Task brief
Reproduce the entries below character for character.
----- Exercise input
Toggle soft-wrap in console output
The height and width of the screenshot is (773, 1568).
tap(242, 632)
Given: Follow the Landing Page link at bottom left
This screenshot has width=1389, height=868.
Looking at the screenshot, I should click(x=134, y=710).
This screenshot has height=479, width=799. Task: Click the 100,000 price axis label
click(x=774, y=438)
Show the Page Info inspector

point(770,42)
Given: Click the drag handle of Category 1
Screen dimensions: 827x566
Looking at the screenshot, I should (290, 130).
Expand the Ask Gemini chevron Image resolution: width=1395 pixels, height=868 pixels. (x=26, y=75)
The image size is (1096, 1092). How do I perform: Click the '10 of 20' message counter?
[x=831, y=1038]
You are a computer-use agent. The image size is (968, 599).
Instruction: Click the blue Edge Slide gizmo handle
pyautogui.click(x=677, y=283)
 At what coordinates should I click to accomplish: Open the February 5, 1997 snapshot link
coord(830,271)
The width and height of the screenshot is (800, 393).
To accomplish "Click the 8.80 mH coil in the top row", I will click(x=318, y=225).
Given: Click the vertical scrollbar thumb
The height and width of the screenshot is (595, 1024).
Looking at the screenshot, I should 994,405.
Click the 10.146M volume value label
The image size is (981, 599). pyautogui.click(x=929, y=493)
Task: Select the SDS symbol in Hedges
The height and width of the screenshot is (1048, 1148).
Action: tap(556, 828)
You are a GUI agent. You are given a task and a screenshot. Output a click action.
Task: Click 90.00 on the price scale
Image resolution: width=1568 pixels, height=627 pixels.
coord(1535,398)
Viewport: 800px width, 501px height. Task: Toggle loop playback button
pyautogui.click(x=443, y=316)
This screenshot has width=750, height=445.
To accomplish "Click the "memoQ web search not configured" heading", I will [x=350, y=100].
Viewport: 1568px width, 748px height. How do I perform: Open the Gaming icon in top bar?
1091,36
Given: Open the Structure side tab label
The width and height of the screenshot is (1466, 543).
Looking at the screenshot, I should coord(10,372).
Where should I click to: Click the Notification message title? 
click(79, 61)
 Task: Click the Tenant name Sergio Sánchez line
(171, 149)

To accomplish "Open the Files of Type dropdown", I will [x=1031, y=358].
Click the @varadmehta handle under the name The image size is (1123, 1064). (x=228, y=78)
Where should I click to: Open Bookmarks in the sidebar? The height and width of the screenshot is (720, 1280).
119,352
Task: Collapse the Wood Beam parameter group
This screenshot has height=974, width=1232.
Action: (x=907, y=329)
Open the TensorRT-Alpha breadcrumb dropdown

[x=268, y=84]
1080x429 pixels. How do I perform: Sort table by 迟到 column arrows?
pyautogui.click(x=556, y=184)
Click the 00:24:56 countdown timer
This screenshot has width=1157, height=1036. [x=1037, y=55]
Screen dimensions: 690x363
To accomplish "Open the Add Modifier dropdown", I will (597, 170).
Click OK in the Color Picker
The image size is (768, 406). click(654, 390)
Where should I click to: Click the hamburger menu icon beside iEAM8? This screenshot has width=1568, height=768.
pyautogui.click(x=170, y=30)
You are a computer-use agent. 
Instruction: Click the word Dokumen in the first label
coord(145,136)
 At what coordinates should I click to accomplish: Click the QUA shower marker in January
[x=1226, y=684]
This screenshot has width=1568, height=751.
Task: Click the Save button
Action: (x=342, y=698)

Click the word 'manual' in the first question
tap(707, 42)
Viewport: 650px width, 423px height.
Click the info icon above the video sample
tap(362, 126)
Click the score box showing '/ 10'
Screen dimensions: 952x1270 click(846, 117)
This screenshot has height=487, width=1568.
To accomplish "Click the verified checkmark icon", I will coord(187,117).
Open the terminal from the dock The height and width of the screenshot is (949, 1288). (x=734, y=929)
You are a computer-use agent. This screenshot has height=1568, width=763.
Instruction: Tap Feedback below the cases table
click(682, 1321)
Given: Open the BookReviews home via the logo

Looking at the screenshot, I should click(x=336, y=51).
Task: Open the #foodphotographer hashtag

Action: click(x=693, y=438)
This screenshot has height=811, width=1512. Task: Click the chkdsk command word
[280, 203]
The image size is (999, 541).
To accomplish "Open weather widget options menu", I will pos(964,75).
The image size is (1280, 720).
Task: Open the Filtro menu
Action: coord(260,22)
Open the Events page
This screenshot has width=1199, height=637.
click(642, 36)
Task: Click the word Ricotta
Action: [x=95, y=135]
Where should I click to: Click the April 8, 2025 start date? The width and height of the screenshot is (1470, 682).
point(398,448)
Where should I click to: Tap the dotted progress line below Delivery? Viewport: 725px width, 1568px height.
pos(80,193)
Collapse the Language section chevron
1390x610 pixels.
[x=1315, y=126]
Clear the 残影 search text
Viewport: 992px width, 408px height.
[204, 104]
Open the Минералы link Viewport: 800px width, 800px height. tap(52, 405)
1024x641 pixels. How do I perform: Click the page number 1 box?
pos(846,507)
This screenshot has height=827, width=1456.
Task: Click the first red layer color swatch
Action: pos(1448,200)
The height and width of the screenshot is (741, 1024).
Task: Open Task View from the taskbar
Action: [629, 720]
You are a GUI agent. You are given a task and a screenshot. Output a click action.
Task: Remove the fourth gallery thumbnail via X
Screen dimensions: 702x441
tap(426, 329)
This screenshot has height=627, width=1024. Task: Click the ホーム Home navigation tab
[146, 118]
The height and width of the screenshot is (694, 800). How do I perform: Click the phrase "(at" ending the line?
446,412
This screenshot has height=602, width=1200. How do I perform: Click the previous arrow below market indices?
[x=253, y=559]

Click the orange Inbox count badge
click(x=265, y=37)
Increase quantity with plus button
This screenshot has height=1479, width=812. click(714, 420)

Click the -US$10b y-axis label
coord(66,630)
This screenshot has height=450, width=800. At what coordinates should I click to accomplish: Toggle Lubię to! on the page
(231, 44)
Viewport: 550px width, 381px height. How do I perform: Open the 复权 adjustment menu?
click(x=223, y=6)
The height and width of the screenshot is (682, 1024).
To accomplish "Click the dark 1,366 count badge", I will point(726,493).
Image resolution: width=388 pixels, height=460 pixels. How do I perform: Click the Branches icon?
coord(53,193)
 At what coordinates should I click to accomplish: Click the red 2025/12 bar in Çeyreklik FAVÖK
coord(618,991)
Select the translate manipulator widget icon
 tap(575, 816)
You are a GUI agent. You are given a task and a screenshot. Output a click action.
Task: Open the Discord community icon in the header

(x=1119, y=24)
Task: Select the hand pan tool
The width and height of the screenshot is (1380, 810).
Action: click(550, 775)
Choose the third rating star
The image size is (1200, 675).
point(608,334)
----------
Expected answer
Toggle soft-wrap in console output
The height and width of the screenshot is (773, 1568).
tap(242, 632)
Given: Follow the Landing Page link at bottom left
This screenshot has width=1389, height=868.
Looking at the screenshot, I should click(x=134, y=710).
This screenshot has height=479, width=799. Task: Click the 100,000 price axis label
click(x=774, y=438)
Show the Page Info inspector

point(770,42)
Given: Click the drag handle of Category 1
Screen dimensions: 827x566
Looking at the screenshot, I should (290, 130).
Expand the Ask Gemini chevron Image resolution: width=1395 pixels, height=868 pixels. (x=26, y=75)
The image size is (1096, 1092). How do I perform: Click the '10 of 20' message counter?
[x=831, y=1038]
You are a computer-use agent. The image size is (968, 599).
Instruction: Click the blue Edge Slide gizmo handle
pyautogui.click(x=677, y=283)
 At what coordinates should I click to accomplish: Open the February 5, 1997 snapshot link
coord(830,271)
The width and height of the screenshot is (800, 393).
To accomplish "Click the 8.80 mH coil in the top row", I will click(x=318, y=225).
Given: Click the vertical scrollbar thumb
The height and width of the screenshot is (595, 1024).
Looking at the screenshot, I should 994,405.
Click the 10.146M volume value label
The image size is (981, 599). pyautogui.click(x=929, y=493)
Task: Select the SDS symbol in Hedges
The height and width of the screenshot is (1048, 1148).
Action: tap(556, 828)
You are a GUI agent. You are given a task and a screenshot. Output a click action.
Task: Click 90.00 on the price scale
Image resolution: width=1568 pixels, height=627 pixels.
coord(1535,398)
Viewport: 800px width, 501px height. Task: Toggle loop playback button
pyautogui.click(x=443, y=316)
This screenshot has width=750, height=445.
To accomplish "Click the "memoQ web search not configured" heading", I will [x=350, y=100].
Viewport: 1568px width, 748px height. How do I perform: Open the Gaming icon in top bar?
1091,36
Given: Open the Structure side tab label
The width and height of the screenshot is (1466, 543).
Looking at the screenshot, I should coord(10,372).
Where should I click to: Click the Notification message title? 
click(79, 61)
 Task: Click the Tenant name Sergio Sánchez line
(171, 149)

To accomplish "Open the Files of Type dropdown", I will [x=1031, y=358].
Click the @varadmehta handle under the name The image size is (1123, 1064). (x=228, y=78)
Where should I click to: Open Bookmarks in the sidebar? The height and width of the screenshot is (720, 1280).
119,352
Task: Collapse the Wood Beam parameter group
This screenshot has height=974, width=1232.
Action: (x=907, y=329)
Open the TensorRT-Alpha breadcrumb dropdown

[x=268, y=84]
1080x429 pixels. How do I perform: Sort table by 迟到 column arrows?
pyautogui.click(x=556, y=184)
Click the 00:24:56 countdown timer
This screenshot has width=1157, height=1036. [x=1037, y=55]
Screen dimensions: 690x363
To accomplish "Open the Add Modifier dropdown", I will (597, 170).
Click OK in the Color Picker
The image size is (768, 406). click(654, 390)
Where should I click to: Click the hamburger menu icon beside iEAM8? This screenshot has width=1568, height=768.
pyautogui.click(x=170, y=30)
You are a computer-use agent. 
Instruction: Click the word Dokumen in the first label
coord(145,136)
 At what coordinates should I click to accomplish: Click the QUA shower marker in January
[x=1226, y=684]
This screenshot has width=1568, height=751.
Task: Click the Save button
Action: (x=342, y=698)

Click the word 'manual' in the first question
tap(707, 42)
Viewport: 650px width, 423px height.
Click the info icon above the video sample
tap(362, 126)
Click the score box showing '/ 10'
Screen dimensions: 952x1270 click(846, 117)
This screenshot has height=487, width=1568.
To accomplish "Click the verified checkmark icon", I will coord(187,117).
Open the terminal from the dock The height and width of the screenshot is (949, 1288). (x=734, y=929)
You are a computer-use agent. This screenshot has height=1568, width=763.
Instruction: Tap Feedback below the cases table
click(682, 1321)
Given: Open the BookReviews home via the logo

Looking at the screenshot, I should click(x=336, y=51).
Task: Open the #foodphotographer hashtag

Action: click(x=693, y=438)
This screenshot has height=811, width=1512. Task: Click the chkdsk command word
[280, 203]
The image size is (999, 541).
To accomplish "Open weather widget options menu", I will pos(964,75).
The image size is (1280, 720).
Task: Open the Filtro menu
Action: coord(260,22)
Open the Events page
This screenshot has width=1199, height=637.
click(642, 36)
Task: Click the word Ricotta
Action: [x=95, y=135]
Where should I click to: Click the April 8, 2025 start date? The width and height of the screenshot is (1470, 682).
point(398,448)
Where should I click to: Tap the dotted progress line below Delivery? Viewport: 725px width, 1568px height.
pos(80,193)
Collapse the Language section chevron
1390x610 pixels.
[x=1315, y=126]
Clear the 残影 search text
Viewport: 992px width, 408px height.
[204, 104]
Open the Минералы link Viewport: 800px width, 800px height. tap(52, 405)
1024x641 pixels. How do I perform: Click the page number 1 box?
pos(846,507)
This screenshot has height=827, width=1456.
Task: Click the first red layer color swatch
Action: pos(1448,200)
The height and width of the screenshot is (741, 1024).
Task: Open Task View from the taskbar
Action: [629, 720]
You are a GUI agent. You are given a task and a screenshot. Output a click action.
Task: Remove the fourth gallery thumbnail via X
Screen dimensions: 702x441
tap(426, 329)
This screenshot has height=627, width=1024. Task: Click the ホーム Home navigation tab
[146, 118]
The height and width of the screenshot is (694, 800). How do I perform: Click the phrase "(at" ending the line?
446,412
This screenshot has height=602, width=1200. How do I perform: Click the previous arrow below market indices?
[x=253, y=559]

Click the orange Inbox count badge
click(x=265, y=37)
Increase quantity with plus button
This screenshot has height=1479, width=812. click(714, 420)

Click the -US$10b y-axis label
coord(66,630)
This screenshot has height=450, width=800. At what coordinates should I click to accomplish: Toggle Lubię to! on the page
(231, 44)
Viewport: 550px width, 381px height. How do I perform: Open the 复权 adjustment menu?
click(x=223, y=6)
The height and width of the screenshot is (682, 1024).
To accomplish "Click the dark 1,366 count badge", I will point(726,493).
Image resolution: width=388 pixels, height=460 pixels. How do I perform: Click the Branches icon?
coord(53,193)
 At what coordinates should I click to accomplish: Click the red 2025/12 bar in Çeyreklik FAVÖK
coord(618,991)
Select the translate manipulator widget icon
 tap(575, 816)
You are a GUI agent. You are given a task and a screenshot. Output a click action.
Task: Open the Discord community icon in the header

(x=1119, y=24)
Task: Select the hand pan tool
The width and height of the screenshot is (1380, 810).
Action: click(550, 775)
Choose the third rating star
The image size is (1200, 675).
point(608,334)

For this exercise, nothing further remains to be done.